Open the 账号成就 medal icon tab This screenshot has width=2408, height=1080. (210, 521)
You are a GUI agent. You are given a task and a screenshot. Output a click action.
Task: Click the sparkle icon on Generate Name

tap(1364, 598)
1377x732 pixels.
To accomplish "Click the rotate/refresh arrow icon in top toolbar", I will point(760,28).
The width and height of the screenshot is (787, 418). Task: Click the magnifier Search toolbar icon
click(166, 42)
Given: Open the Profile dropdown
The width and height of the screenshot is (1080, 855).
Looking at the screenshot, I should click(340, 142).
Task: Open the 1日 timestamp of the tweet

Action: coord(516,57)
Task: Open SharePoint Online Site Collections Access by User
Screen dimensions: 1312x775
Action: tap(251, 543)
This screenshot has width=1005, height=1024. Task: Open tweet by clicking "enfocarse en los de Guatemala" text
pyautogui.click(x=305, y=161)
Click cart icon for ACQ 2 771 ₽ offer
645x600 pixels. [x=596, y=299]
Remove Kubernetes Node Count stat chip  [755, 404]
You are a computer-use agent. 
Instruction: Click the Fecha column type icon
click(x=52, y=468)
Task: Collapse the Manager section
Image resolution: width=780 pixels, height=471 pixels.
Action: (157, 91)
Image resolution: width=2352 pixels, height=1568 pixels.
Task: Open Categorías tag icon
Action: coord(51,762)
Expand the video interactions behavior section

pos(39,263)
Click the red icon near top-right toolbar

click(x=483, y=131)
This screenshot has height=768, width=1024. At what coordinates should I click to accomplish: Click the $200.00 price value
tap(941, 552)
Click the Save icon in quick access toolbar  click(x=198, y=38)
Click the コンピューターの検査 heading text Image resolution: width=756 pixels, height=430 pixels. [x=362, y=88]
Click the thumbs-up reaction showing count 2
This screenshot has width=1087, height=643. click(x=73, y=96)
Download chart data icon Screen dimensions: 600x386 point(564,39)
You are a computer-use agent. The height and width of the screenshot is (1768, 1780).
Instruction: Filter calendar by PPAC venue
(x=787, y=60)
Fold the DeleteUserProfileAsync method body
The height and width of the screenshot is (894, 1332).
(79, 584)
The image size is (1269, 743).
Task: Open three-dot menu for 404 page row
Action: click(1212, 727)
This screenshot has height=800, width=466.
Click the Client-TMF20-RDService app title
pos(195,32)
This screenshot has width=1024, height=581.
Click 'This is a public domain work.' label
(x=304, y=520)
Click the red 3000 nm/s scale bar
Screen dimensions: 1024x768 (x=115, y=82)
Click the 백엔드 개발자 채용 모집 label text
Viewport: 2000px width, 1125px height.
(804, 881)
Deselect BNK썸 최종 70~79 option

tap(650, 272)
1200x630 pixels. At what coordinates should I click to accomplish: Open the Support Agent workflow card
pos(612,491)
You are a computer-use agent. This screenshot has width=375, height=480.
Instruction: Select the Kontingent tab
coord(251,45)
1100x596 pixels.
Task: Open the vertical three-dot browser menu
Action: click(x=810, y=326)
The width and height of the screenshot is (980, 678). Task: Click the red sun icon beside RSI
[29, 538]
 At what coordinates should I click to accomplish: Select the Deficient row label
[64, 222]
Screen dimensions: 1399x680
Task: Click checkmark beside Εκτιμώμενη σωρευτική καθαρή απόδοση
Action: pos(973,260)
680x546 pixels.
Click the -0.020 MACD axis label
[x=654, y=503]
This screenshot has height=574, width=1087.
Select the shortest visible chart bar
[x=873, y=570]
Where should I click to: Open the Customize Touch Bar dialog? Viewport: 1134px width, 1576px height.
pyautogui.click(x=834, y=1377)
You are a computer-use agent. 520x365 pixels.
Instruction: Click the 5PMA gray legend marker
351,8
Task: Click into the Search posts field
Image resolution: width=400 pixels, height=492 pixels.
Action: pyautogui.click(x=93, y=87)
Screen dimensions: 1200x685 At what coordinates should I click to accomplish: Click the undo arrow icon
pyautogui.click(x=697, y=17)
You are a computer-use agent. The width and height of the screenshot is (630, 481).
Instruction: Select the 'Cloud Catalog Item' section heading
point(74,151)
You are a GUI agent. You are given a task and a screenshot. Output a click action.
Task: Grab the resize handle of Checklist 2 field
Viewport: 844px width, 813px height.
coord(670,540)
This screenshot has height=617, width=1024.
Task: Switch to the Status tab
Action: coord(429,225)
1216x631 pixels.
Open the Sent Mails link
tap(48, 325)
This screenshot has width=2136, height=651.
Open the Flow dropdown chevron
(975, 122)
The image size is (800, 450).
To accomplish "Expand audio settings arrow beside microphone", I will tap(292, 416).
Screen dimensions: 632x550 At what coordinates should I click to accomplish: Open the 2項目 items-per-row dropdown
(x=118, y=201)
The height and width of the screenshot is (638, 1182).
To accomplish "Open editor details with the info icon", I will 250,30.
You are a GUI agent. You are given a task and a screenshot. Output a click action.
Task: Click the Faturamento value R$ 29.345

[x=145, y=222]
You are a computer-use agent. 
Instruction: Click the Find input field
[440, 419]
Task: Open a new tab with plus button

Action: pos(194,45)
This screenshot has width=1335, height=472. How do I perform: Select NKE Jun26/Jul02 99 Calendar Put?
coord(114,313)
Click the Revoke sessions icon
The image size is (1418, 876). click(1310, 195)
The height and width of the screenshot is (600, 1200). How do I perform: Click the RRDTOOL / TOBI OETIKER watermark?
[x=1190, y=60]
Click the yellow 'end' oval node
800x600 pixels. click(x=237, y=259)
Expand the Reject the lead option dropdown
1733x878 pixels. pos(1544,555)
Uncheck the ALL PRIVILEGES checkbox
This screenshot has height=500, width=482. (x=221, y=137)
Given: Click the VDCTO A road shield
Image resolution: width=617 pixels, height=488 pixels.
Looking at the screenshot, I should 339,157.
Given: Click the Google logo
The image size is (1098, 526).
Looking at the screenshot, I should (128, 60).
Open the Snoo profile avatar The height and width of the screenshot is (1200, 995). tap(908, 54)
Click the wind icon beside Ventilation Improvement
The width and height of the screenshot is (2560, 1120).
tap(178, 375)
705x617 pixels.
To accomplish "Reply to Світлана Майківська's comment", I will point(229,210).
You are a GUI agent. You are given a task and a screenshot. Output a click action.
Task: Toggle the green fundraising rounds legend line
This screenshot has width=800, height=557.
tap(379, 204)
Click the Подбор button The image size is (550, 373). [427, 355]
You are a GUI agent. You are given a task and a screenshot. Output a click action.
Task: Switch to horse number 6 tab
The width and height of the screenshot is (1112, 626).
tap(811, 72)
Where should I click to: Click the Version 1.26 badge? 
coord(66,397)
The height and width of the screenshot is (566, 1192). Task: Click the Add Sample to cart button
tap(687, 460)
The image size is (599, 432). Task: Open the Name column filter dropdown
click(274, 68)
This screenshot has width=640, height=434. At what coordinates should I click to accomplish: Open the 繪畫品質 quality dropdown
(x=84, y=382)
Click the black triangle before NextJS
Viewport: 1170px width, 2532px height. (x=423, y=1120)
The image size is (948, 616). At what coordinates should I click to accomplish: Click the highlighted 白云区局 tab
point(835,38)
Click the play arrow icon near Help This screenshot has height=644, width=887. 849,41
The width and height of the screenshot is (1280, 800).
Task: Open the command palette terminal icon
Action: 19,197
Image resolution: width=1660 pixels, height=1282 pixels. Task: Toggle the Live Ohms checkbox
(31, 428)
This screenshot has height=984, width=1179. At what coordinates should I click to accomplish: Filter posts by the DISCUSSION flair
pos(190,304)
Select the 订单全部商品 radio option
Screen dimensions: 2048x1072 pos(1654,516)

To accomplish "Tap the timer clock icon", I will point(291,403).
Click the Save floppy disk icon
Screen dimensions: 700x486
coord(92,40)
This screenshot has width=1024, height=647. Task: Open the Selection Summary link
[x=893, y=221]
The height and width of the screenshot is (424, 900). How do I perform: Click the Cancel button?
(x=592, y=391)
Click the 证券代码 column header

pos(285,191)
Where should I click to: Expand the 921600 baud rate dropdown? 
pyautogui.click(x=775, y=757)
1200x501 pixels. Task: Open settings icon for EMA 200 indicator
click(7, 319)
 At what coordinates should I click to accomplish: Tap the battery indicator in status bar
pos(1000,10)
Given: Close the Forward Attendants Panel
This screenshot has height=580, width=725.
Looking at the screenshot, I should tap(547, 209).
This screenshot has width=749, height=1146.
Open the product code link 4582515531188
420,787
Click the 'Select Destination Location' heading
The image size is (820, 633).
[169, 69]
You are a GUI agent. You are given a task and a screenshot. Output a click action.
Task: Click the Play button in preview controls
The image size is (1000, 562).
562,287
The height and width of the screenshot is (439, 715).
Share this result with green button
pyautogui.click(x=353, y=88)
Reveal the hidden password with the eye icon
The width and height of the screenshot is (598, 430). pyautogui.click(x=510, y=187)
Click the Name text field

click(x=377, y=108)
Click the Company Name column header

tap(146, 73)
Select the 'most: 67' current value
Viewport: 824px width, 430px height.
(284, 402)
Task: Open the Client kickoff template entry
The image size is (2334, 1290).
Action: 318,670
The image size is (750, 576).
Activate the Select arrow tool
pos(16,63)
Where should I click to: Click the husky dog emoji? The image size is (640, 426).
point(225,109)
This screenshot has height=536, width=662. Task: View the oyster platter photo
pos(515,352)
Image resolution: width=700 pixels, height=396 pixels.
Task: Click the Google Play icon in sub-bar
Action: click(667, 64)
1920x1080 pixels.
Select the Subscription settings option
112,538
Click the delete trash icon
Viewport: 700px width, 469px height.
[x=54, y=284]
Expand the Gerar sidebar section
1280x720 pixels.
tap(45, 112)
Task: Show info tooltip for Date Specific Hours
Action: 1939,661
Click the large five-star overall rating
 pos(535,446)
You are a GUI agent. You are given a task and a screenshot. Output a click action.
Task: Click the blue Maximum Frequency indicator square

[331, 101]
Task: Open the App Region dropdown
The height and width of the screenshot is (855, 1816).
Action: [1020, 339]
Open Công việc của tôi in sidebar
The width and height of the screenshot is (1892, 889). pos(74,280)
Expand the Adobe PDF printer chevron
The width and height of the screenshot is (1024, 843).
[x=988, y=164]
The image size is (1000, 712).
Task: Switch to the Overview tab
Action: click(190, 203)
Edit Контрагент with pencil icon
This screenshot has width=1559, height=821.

# # #

Problem to work on:
Everything from the first line of the entries above through the line with "Task: Open SharePoint" is to be reproduced exactly, and nothing else.

Result below:
Open the 账号成就 medal icon tab This screenshot has width=2408, height=1080. (210, 521)
You are a GUI agent. You are given a task and a screenshot. Output a click action.
Task: Click the sparkle icon on Generate Name

tap(1364, 598)
1377x732 pixels.
To accomplish "Click the rotate/refresh arrow icon in top toolbar", I will point(760,28).
The width and height of the screenshot is (787, 418). Task: Click the magnifier Search toolbar icon
click(166, 42)
Given: Open the Profile dropdown
The width and height of the screenshot is (1080, 855).
Looking at the screenshot, I should click(340, 142).
Task: Open the 1日 timestamp of the tweet

Action: coord(516,57)
Task: Open SharePoint Online Site Collections Access by User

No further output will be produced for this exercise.